Problem requirements:
All lines from the one holding "Given: Click the redo arrow icon" to the end of the listing are to be output exactly, both ends included, with any pictures left out.

Data for this exercise:
---------------
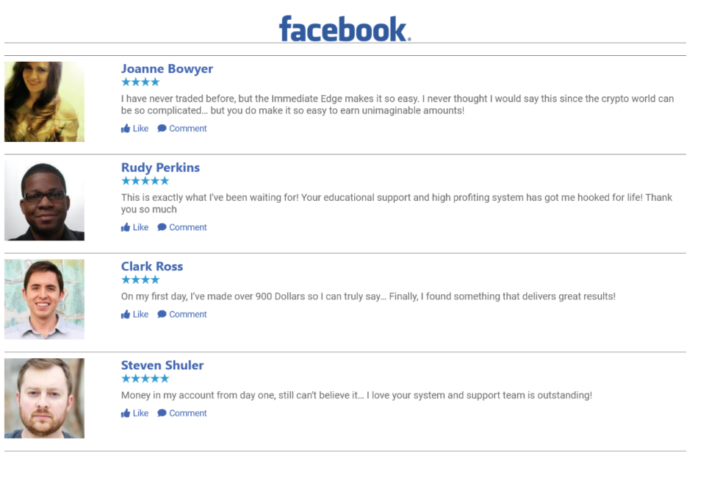Click Rudy Perkins' five-star rating

point(145,181)
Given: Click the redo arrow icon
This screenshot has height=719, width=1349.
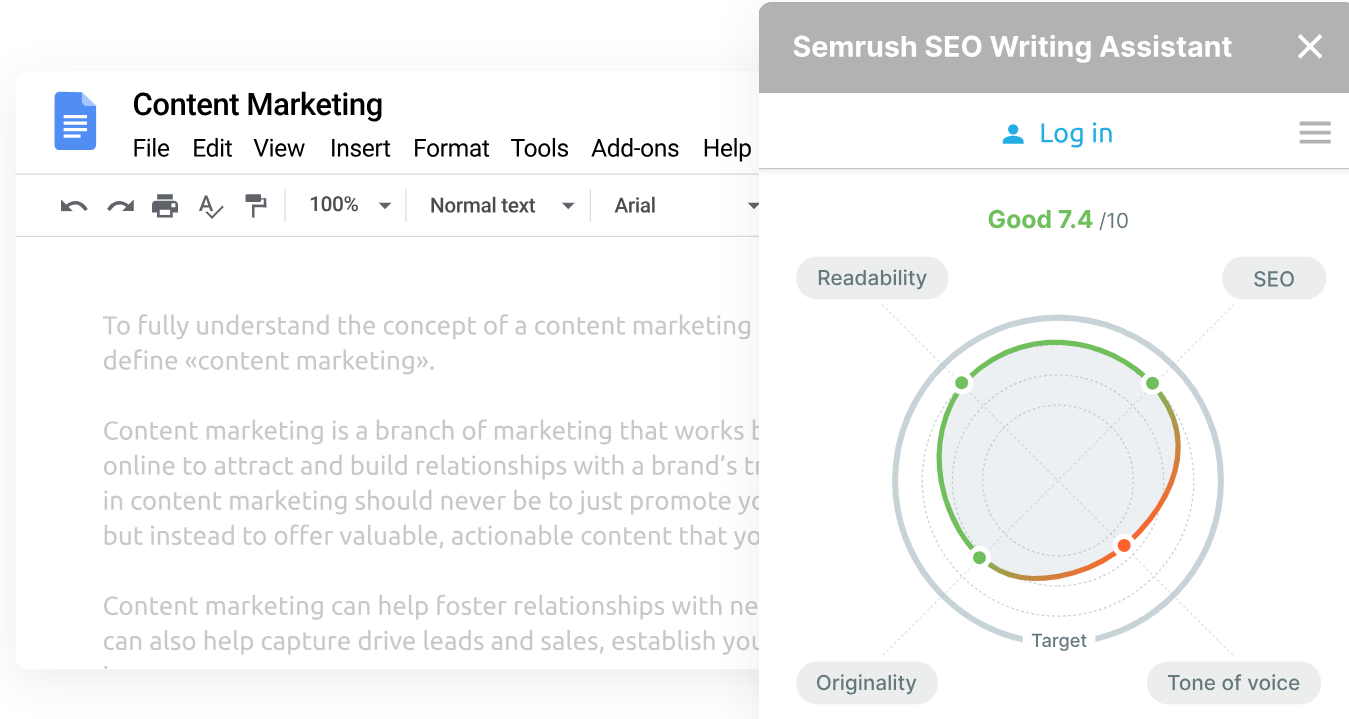Looking at the screenshot, I should [120, 206].
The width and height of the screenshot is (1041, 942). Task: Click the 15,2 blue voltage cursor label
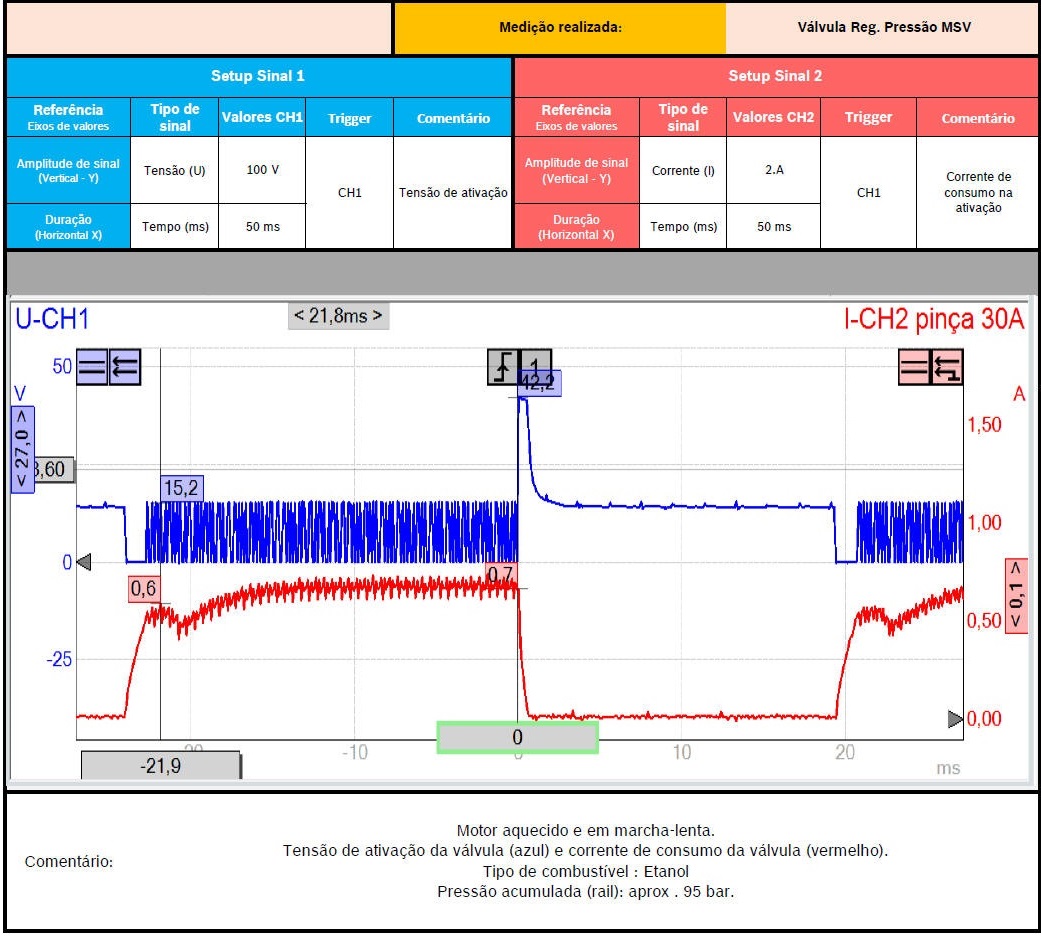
---------------
Response to the task:
Given: Click the redo arrow icon
This screenshot has height=719, width=1349.
Looking at the screenshot, I should [120, 206].
The width and height of the screenshot is (1041, 942). Task: Click the 15,2 blue voltage cursor label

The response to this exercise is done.